Today of course, we don't even speak. How long has it been? A year? Two? I honestly don't care anymore. "He made his decision, I made mine," I say while drawing myself up, a sad imitation of my stoic mother.

At this point in the session we both seemed to be a bit surprised. "Friends?" I wasn't allowed to play with the neighborhood children, of course. I was raised to hate and distrust them. They did, after all, taunt my brother quite often. It didn't help any that he invited it with how he fought back. He never seemed to learn to be the apathetic shadow I was. Outside of a few that took pity on me in the lunch room, I didn't have anyone I could call a "friend" until after the 8th grade.

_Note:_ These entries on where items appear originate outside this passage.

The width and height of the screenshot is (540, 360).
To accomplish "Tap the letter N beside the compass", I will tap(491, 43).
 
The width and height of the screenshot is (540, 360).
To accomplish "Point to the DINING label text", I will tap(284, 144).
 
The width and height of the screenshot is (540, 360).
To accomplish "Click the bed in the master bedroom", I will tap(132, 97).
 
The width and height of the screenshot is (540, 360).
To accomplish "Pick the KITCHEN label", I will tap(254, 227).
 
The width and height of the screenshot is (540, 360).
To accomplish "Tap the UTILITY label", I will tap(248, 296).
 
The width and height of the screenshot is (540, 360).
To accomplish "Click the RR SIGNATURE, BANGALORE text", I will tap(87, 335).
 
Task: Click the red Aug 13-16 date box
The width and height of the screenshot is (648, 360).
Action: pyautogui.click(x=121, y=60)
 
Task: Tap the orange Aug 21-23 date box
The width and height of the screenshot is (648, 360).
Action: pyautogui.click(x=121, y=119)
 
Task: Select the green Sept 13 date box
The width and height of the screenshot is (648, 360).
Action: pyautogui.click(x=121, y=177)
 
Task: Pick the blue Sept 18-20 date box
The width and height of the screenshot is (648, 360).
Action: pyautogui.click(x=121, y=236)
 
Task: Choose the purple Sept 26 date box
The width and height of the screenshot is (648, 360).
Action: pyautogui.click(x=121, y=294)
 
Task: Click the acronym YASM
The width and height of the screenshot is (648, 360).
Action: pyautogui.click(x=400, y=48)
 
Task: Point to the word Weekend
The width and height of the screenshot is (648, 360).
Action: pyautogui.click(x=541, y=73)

That's when I realized the pattern. Father, mother, brother... No connection. No connection. No connection.

"It sounds," she said, "rather lonely." The mention of that word felt like a dagger in my chest. It was a vile blade that somehow found a way between the plates of my hard exterior. I bit back a tear. No, I won't cry. Not here. It was too late of course, she noticed. Thankfully we didn't have a chance to expand upon it. The session was over and our 54 minutes spent. I cut a check for $110 and left.

Despite the fact that moment of realization was almost two weeks ago, I haven't been able to put it out of my mind. This can't be my life, I would say to myself, it wasn't really that bad, was it? I've since thought about how that early lack of emotional connection to anyone has effected the rest of my life. Throughout it all, I never have been able to bring myself to completely trust other people. Even those that were close to me at one moment or other, there was always the little thought in the back of my mind. Don't get used to it, it would say, they'll just use you, betray you, or leave you in the end.

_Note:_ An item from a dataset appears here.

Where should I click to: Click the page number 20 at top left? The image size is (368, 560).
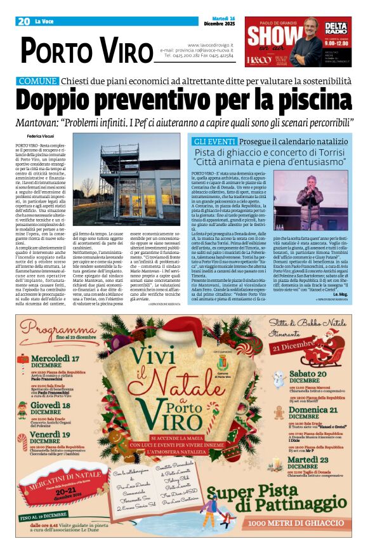[x=24, y=22]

It's hard to believe otherwise given the element of history: I felt closest to my grandmother just before she died due to complications from lupus. I felt closest to my mother just before she was diagnosed with a rare form of malignant melanoma. Mercy dumped me without a word or explanation -- the first person I had truly opened up to. Relationships since have met with similar failures.

And sometimes, in the silence, I wish there was nothing beneath protective plating. That there was no beating heart inside. That I were just a hollow, metal shell, an animated suit of armor.